Your tasks ▸
A. In the Game G5 proof excerpt, list every value that the adversary is described as managing to compute for paired instances.
B. Proceed with the Game G5 proof from the point where it stops, writing out the list of changes that the CDH-solver makes when it simulates P4 to the adversary.

Quoted passage ▸
Game \(\mathbf {{G}_5}\) : Randomized session keys for paired instances.

Let \(\mathrm {P_5}\) be identical to \(\mathrm {P_4}\) except that if the pairedpwguess event occurs the protocol stops and the adversary fails.

In this game we will demonstrate that an adversary \(\mathcal {A}\) who (i) may actively corrupt any Client or Server, i.e. \(\mathcal {A}\) knows the corresponding correct password \(\pi _C\) and (ii) manages to compute k, \(k'\) or sk for paired instances \(\varPi _{C}^{i}\) and \(\varPi _{S}^{j}\), is also a CDH-solver. Let \(F_4\) and \(F_5\) denote the pairedpwguess event occurring in \(\mathrm {P_4}\) and \(\mathrm {P_5}\) respectively.

Claim 5

For all adversaries \(\mathcal {A}\), \(|{\Pr \left[ \,{\mathrm {Succ}^\mathrm {FtG}_{P_4}(\mathcal {A})}\,\right] } - {\Pr \left[ \,{\mathrm {Succ}^\mathrm {FtG}_{P_5}(\mathcal {A})}\,\right] }| \le {\Pr \left[ \,{F_4}\,\right] }\).

Proof

Identical to Claim 2.    \(\square \)

Claim 6

Given \(\mathcal {A}\), there exists CDH-solver \(\tilde{\mathcal {B}}^{\mathcal {A}}\) with running time \(t' = \mathcal {O} ( t + (n_{se} + n_{ex} + n_{ro})\cdot t_{exp} )\) such that:

$$\begin{aligned} {\Pr \left[ \,{\mathrm {Succ}^\mathrm {FtG}_{P_4}(\mathcal {A})}\,\right] } \le {\Pr \left[ \,{\mathrm {Succ}^\mathrm {FtG}_{P_5}(\mathcal {A})}\,\right] } + n_{se} \cdot n_{ro} \cdot \mathrm {Adv}^{\mathtt {CDH}}_{\mathbb {G}}(\tilde{\mathcal {B}}^{\mathcal {A}}), \end{aligned}$$

Proof

Let \(\epsilon \) be the probability of pairedpwguess event happening. We build \(\mathcal {B}^{\mathcal {A}}\), a CDH-solver with success probability \(\epsilon / (n_{se} \cdot n_{ro})\). On input \((A=g^\alpha , B=g^\beta )\), \(\tilde{\mathcal {B}}^{\mathcal {A}}\) sets \(M =g^m \in \mathbb {G}\) for \(m \xleftarrow {\$} \mathbb {Z}_q\), chooses \(d \in \{1...n_{se}\}\) at random – a session target of the Test query – and simulates \(\mathrm {P_4}\) to \(\mathcal {A}\) with the following changes:

1. 1.

Given information ▸
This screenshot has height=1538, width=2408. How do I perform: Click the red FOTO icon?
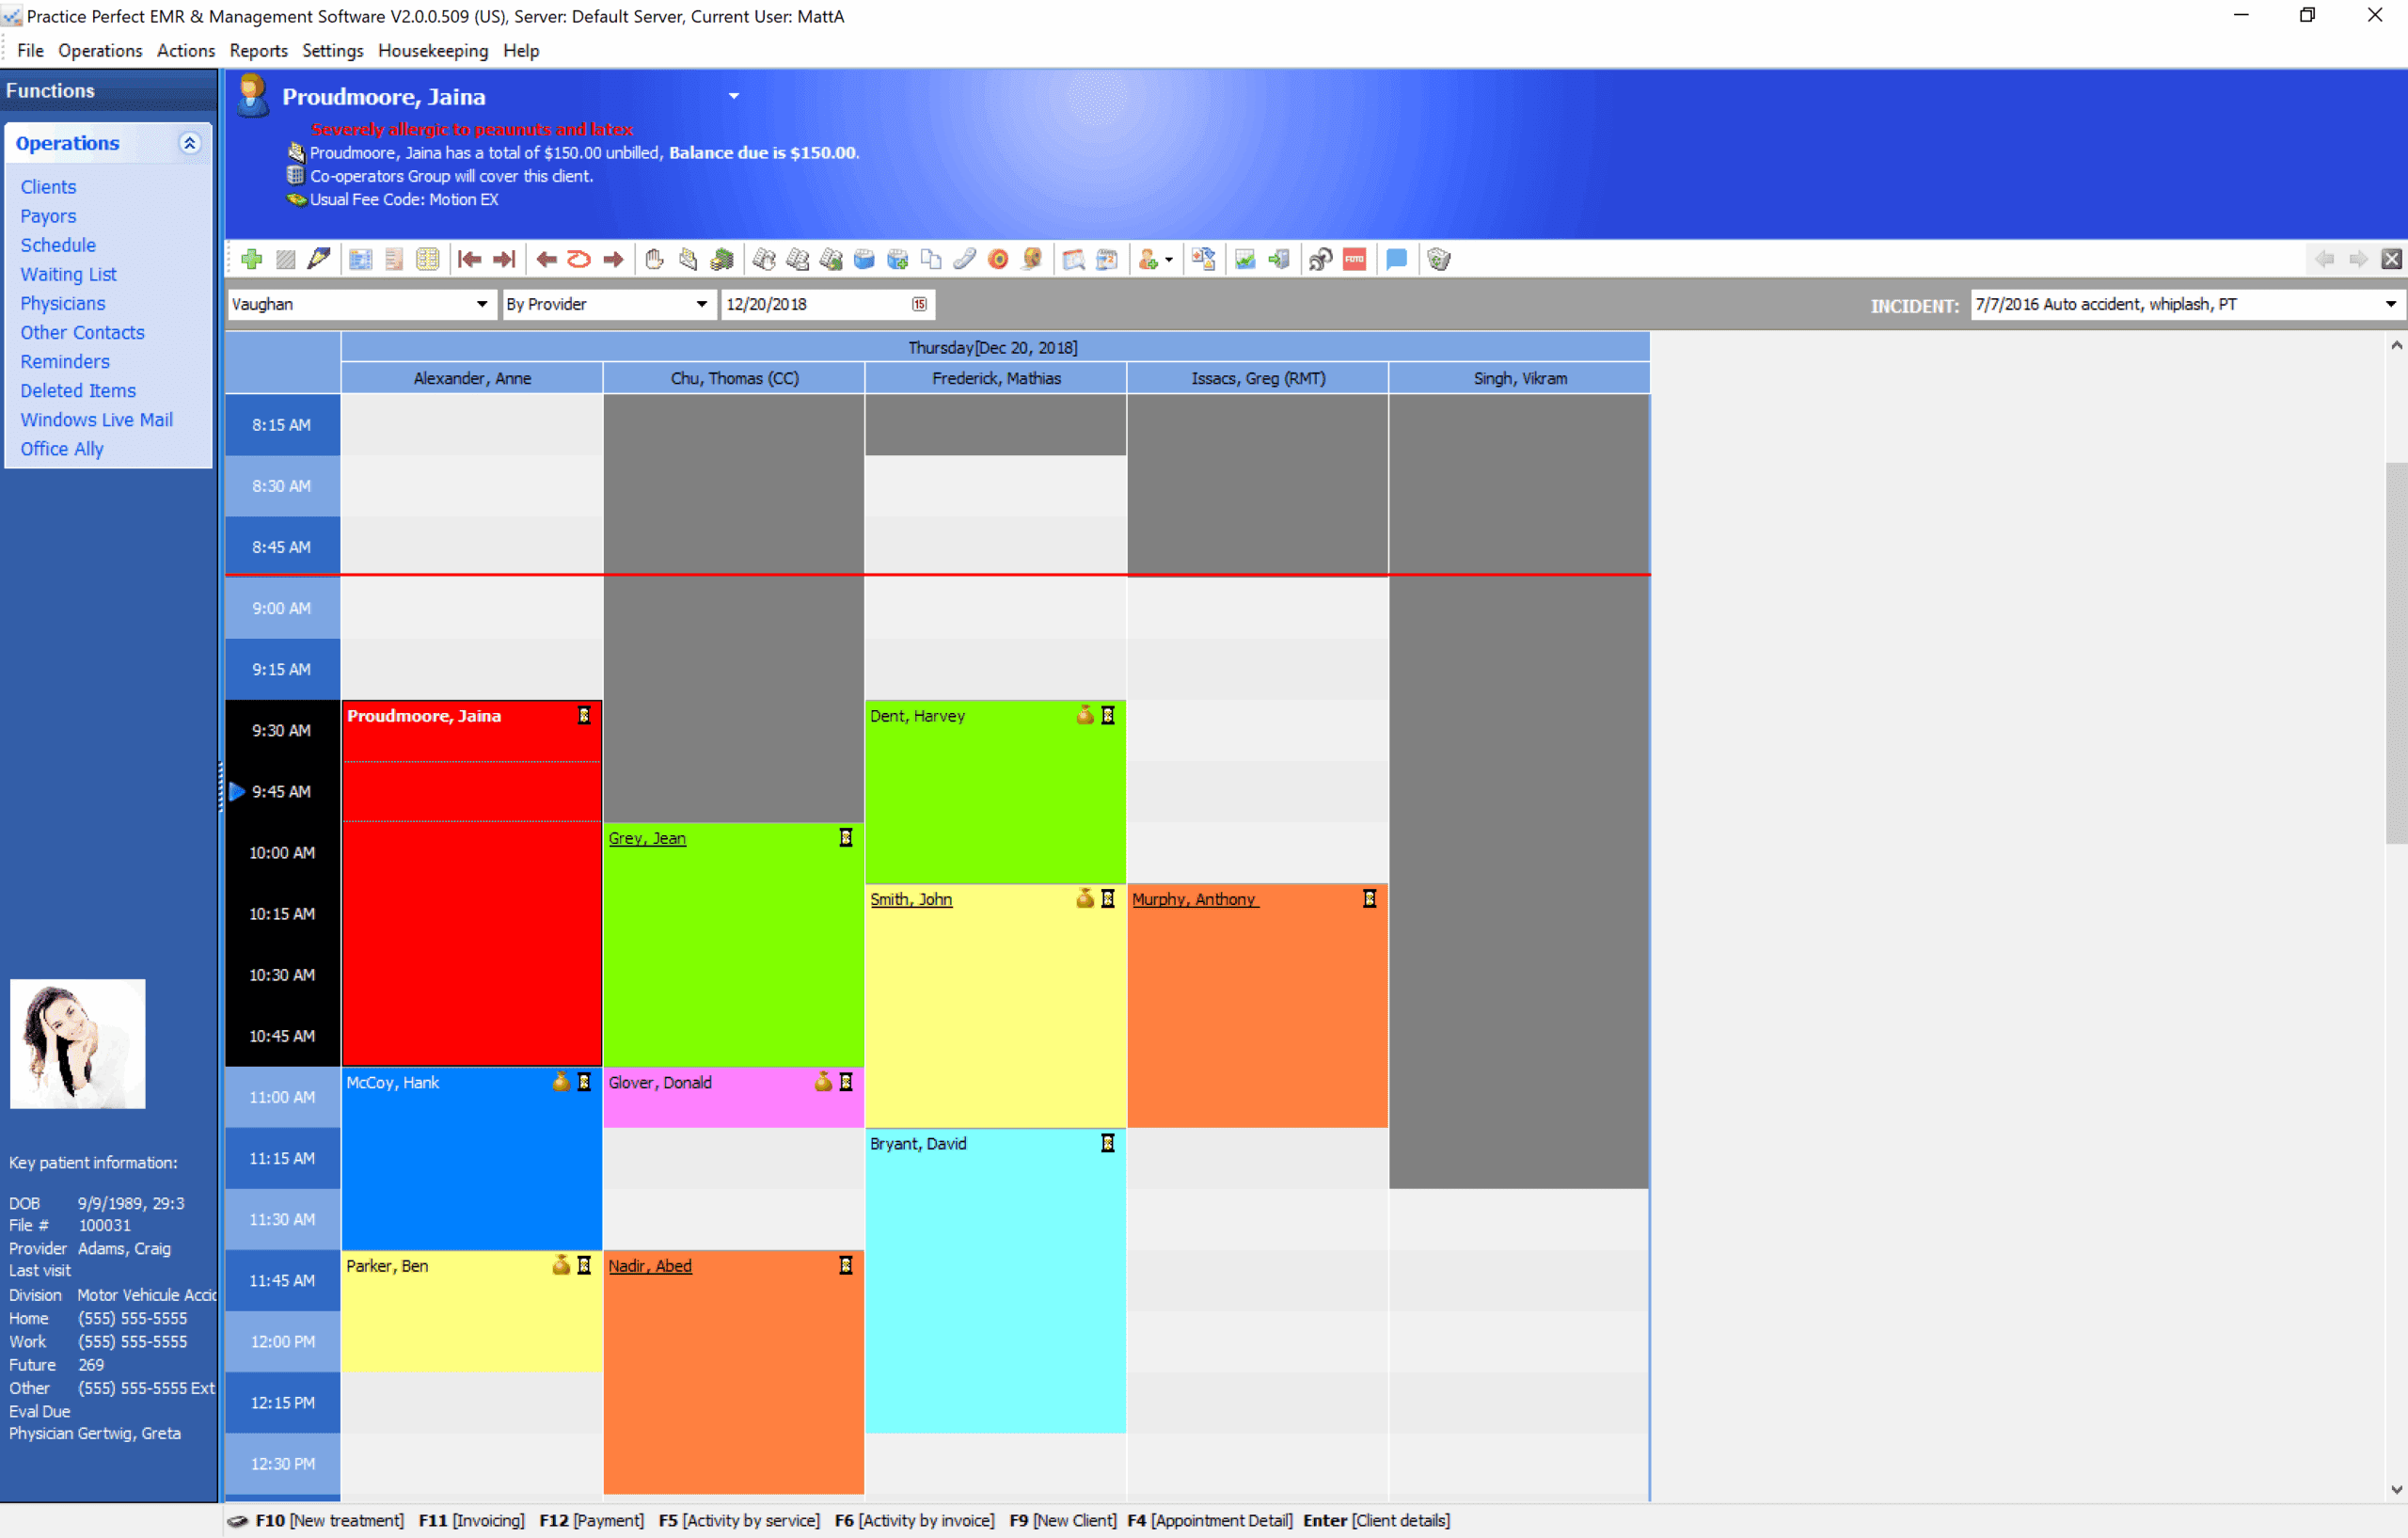pyautogui.click(x=1354, y=260)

Answers to the exercise ▸
A. k, k′, sk

B.
   In a CLIENT ACTION 0 query to \(\varPi _{C}^{d}\) with input S, set \(X^* \leftarrow A\), where \(\varPi _{C}^{d}\) is the client instance that \(\tilde{\mathcal {B}}^{\mathcal {A}}\) hopes it remains PFS-fresh.

2. 2.

   In a SERVER ACTION 1 query to \(\varPi _{S}^{j}\) with input \(\langle C,m \rangle \), where there was previous a CLIENT ACTION 0 query to \(\varPi _{C}^{d}\) with input S and output \(\langle C,m \rangle \), set \(Y = B \cdot g^{r_{S,j}}\), where \(r_{S,j} \xleftarrow {\$} \mathbb {Z}_q \).

3. 3.

   In a CLIENT ACTION 1 query to \(\varPi _{C}^{d}\), if \(\varPi _{C}^{d}\) is unpaired then it aborts an also \(\tilde{\mathcal {B}}^{\mathcal {A}}\) stops the simulation.

4. 4.

   In a SERVER ACTION 2 query to \(\varPi _{S}^{j}\), if it was paired with \(\varPi _{C}^{d}\) after its SERVER ACTION 1 but now is not paired, then \(\varPi _{S}^{j}\) aborts. However, the simulation continues as the instance \(\varPi _{C}^{d}\) may still be target of the Test query.

5. 5.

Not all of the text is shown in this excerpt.